November 17, 2018

BY CHRIS HUSSEY
Chris hussey

It’s hard to find any award show with the same kind of influence and reputation as the Academy Awards, better known as the Oscars. The annual awards ceremony, held this year on Feb. 28, recognizes achievements in the film industry, as voted upon by the members of the Academy.

The awards given out at the show have so much prestige; there’s really nothing like winning an Oscar. No other statuettes have the ability to make a filmmaker’s or actor’s career like it.

But like so many other influential and overhyped institutions, the Oscars are far from perfect. The show is once again facing criticism for its lack of racial diversity, both in the nominees and the members making the decisions. When the 2016 Oscar nominations were announced on Jan. 14, social media exploded with outrage because all the nominees for the acting awards were white for the second year in a row. Once again, the hashtag #OscarsSoWhite was trending on Twitter as an online rebuttal.

With all that conversation, both in the real world and online, it wasn’t going to take long until people started to take a closer look at one of the most exclusive memberships around. The Academy of Motion Pictures Arts and Sciences, best known for hosting the awards show, doesn’t publicly disclose its list of members. The only way to join this elite group is by getting current members to give you a card. However, in 2012, The Los Angeles Times found that 94 per cent of the academy’s members were white.

Of course, the organization has made an effort since then to diversify its membership base and it responded admirably to the criticism it faced by revamping its membership policies. The academy has made it a goal to commit to doubling the number of women and diverse members by 2020, according to a press release issued by the academy.

The Oscars can restructure, but it won’t solve the problem. Manohla Dargis, a New York Times chief film critic, said the lack of racial diversity at the Oscars is a reflection of the industry as whole.

“The primary reason the Oscars are so white this year and most years is that the movie industry is overwhelmingly white,” she said in an article published on Jan. 15. “That’s infuriating, but that’s not shocking.”

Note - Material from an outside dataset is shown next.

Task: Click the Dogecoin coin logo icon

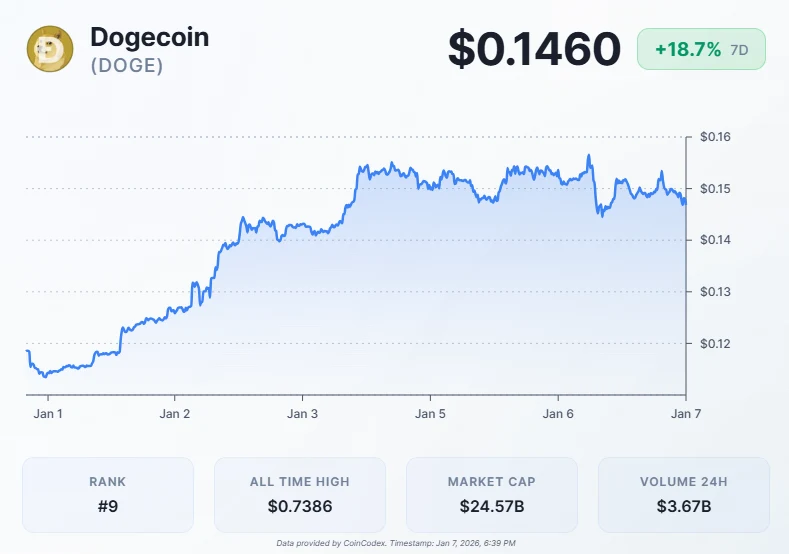Action: click(50, 49)
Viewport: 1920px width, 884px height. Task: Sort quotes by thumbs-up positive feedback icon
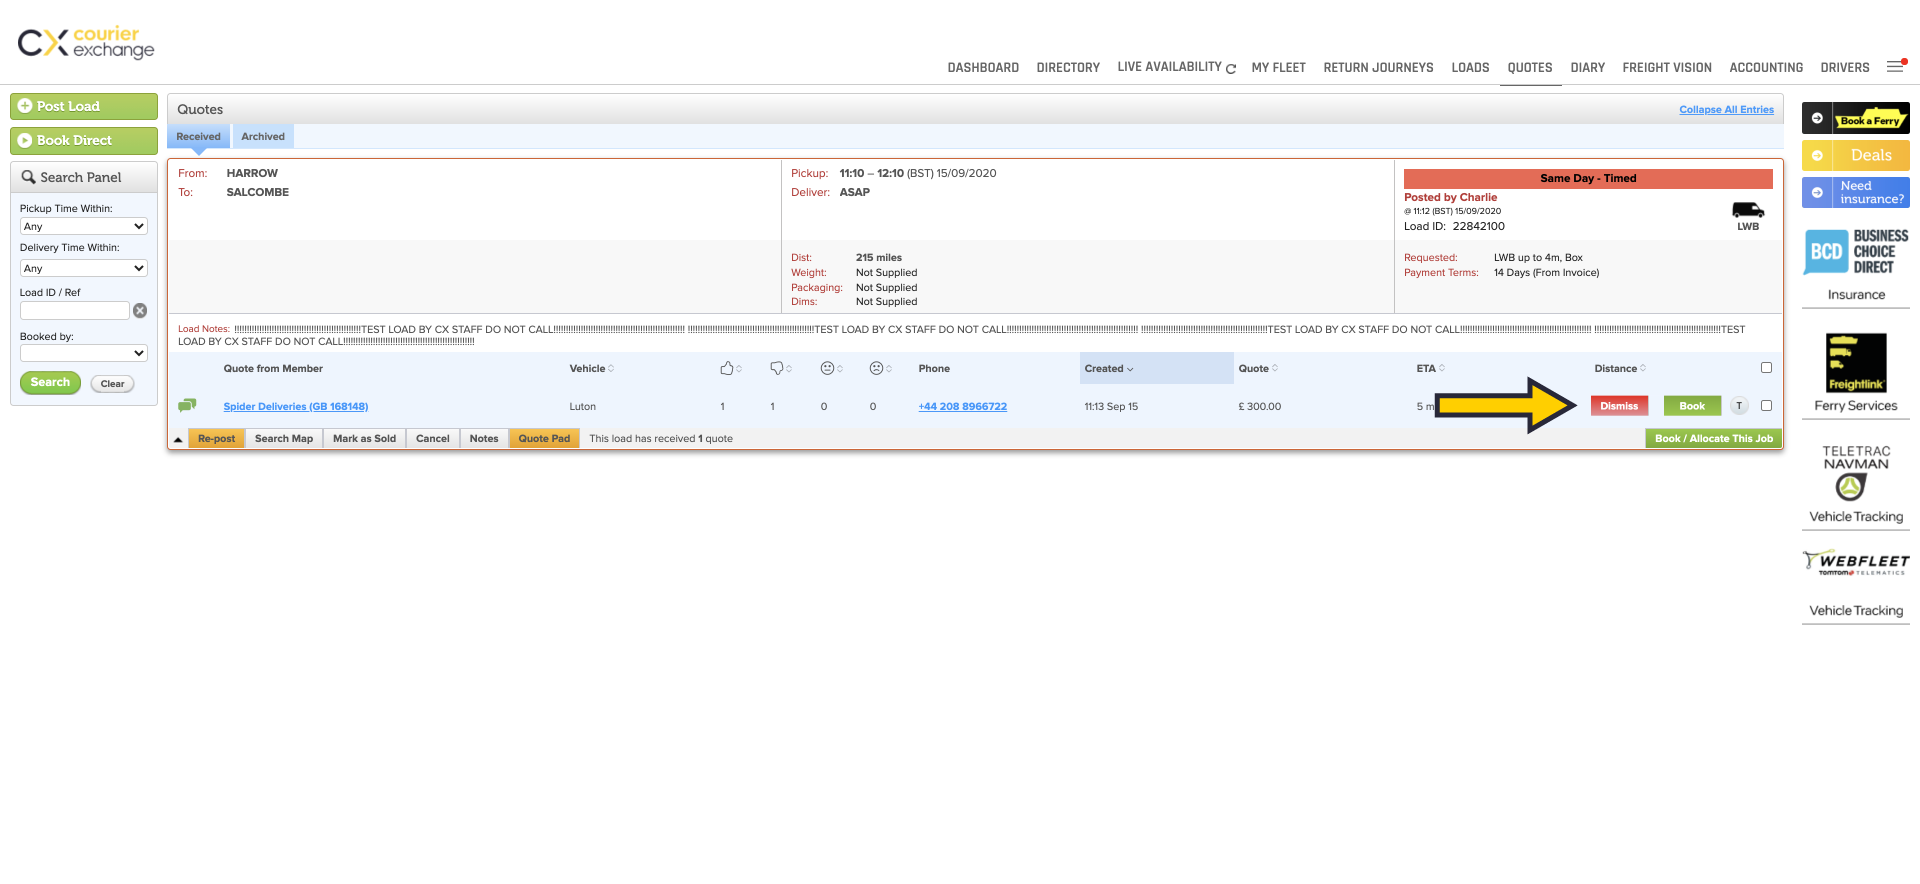727,368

It’s for this reason that boycotting the Oscars, like Will Smith and Viola Davis have said they’ll do, isn’t going to solve anything. The Oscars are just a small part of the issue. If we ever want to see more recognition for actors of colour, it is going to take a lot more than that. It’s time we give minorities a chance, and not just stereotypical roles as well. Put them front and centre. Maybe then we will get to see some new characters on the Oscar stage next year.